--- Action item ---
Stop after the line with "Buscar empresas (183, 11)"; until then, please copy every line of the records word for word from the first.

*** Opening of Extracted material ***

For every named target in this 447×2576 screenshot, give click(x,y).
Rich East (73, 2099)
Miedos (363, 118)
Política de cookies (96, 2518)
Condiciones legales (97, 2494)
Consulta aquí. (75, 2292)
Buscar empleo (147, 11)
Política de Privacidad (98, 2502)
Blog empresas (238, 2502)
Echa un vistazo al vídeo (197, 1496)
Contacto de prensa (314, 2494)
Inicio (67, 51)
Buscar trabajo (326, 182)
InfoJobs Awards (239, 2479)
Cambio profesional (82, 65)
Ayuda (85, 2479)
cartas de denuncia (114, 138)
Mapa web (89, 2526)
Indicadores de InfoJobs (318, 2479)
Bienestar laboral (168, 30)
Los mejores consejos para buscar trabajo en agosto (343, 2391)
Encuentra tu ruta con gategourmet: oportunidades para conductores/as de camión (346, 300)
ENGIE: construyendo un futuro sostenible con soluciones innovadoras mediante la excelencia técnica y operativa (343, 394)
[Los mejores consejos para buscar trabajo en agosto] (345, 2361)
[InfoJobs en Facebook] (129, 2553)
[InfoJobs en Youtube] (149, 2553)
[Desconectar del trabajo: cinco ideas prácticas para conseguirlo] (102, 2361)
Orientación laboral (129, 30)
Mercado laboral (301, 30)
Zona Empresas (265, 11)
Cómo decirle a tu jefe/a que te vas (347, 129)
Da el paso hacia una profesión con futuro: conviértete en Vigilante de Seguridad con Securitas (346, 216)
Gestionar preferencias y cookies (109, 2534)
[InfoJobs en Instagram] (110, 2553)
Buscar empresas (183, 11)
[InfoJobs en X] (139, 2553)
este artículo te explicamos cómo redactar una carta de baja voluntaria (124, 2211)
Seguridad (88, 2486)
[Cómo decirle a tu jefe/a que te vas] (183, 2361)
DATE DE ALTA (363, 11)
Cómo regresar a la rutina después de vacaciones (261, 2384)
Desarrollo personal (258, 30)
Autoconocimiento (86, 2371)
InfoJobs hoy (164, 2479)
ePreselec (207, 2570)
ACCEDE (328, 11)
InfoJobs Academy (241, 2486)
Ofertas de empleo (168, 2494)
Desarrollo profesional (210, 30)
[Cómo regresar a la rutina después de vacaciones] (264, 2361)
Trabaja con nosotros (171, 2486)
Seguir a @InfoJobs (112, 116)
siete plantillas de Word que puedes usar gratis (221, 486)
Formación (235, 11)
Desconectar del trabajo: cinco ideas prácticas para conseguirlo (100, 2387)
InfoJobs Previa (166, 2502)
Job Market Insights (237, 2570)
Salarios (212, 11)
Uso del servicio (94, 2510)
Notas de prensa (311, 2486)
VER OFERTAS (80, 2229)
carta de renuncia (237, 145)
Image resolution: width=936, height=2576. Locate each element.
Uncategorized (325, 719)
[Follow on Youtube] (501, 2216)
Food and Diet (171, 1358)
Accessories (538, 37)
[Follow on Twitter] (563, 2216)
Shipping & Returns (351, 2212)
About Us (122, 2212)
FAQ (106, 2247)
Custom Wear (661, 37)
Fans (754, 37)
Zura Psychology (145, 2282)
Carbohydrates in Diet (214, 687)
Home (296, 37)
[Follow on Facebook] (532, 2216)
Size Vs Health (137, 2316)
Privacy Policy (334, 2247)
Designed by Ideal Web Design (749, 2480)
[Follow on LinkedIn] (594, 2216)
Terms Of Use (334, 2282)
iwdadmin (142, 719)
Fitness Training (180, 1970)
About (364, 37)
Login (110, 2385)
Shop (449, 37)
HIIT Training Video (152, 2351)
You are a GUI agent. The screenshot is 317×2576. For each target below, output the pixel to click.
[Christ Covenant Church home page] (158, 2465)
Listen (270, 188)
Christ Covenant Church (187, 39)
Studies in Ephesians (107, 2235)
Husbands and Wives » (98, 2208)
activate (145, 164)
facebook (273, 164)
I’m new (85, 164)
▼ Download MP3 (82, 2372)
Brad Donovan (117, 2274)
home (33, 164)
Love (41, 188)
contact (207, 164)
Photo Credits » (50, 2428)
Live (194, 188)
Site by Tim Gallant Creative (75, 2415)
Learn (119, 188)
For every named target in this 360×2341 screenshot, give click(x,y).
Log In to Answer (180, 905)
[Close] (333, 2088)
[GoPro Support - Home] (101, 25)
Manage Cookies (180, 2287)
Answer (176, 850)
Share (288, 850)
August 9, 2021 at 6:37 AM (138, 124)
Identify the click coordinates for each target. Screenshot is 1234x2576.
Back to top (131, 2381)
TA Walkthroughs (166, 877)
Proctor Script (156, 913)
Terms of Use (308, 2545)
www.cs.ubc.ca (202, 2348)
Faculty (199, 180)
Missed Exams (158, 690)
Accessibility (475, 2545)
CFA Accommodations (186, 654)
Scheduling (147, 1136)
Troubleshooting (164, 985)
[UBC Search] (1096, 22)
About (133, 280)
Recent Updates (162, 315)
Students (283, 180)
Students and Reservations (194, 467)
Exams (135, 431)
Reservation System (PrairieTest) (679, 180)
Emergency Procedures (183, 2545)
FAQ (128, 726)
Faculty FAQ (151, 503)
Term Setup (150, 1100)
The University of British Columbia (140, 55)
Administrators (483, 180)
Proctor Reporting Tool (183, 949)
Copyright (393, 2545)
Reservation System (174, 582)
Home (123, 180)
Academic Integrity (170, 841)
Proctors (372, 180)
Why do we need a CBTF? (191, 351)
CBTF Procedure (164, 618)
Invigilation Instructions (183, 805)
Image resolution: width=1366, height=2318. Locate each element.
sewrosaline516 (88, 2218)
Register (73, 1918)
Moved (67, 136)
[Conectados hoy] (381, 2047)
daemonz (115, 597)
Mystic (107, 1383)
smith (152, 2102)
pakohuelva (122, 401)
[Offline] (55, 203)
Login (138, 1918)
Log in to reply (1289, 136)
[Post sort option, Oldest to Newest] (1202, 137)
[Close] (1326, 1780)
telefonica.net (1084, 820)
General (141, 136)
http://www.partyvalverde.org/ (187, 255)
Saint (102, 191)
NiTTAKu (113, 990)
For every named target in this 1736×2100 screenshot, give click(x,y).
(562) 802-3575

*** Close of Extracted material ***

--- Written reply ---
For every named target in this 447×2576 screenshot, give click(x,y).
Rich East (73, 2099)
Miedos (363, 118)
Política de cookies (96, 2518)
Condiciones legales (97, 2494)
Consulta aquí. (75, 2292)
Buscar empleo (147, 11)
Política de Privacidad (98, 2502)
Blog empresas (238, 2502)
Echa un vistazo al vídeo (197, 1496)
Contacto de prensa (314, 2494)
Inicio (67, 51)
Buscar trabajo (326, 182)
InfoJobs Awards (239, 2479)
Cambio profesional (82, 65)
Ayuda (85, 2479)
cartas de denuncia (114, 138)
Mapa web (89, 2526)
Indicadores de InfoJobs (318, 2479)
Bienestar laboral (168, 30)
Los mejores consejos para buscar trabajo en agosto (343, 2391)
Encuentra tu ruta con gategourmet: oportunidades para conductores/as de camión (346, 300)
ENGIE: construyendo un futuro sostenible con soluciones innovadoras mediante la excelencia técnica y operativa (343, 394)
[Los mejores consejos para buscar trabajo en agosto] (345, 2361)
[InfoJobs en Facebook] (129, 2553)
[InfoJobs en Youtube] (149, 2553)
[Desconectar del trabajo: cinco ideas prácticas para conseguirlo] (102, 2361)
Orientación laboral (129, 30)
Mercado laboral (301, 30)
Zona Empresas (265, 11)
Cómo decirle a tu jefe/a que te vas (347, 129)
Da el paso hacia una profesión con futuro: conviértete en Vigilante de Seguridad con Securitas (346, 216)
Gestionar preferencias y cookies (109, 2534)
[InfoJobs en Instagram] (110, 2553)
Buscar empresas (183, 11)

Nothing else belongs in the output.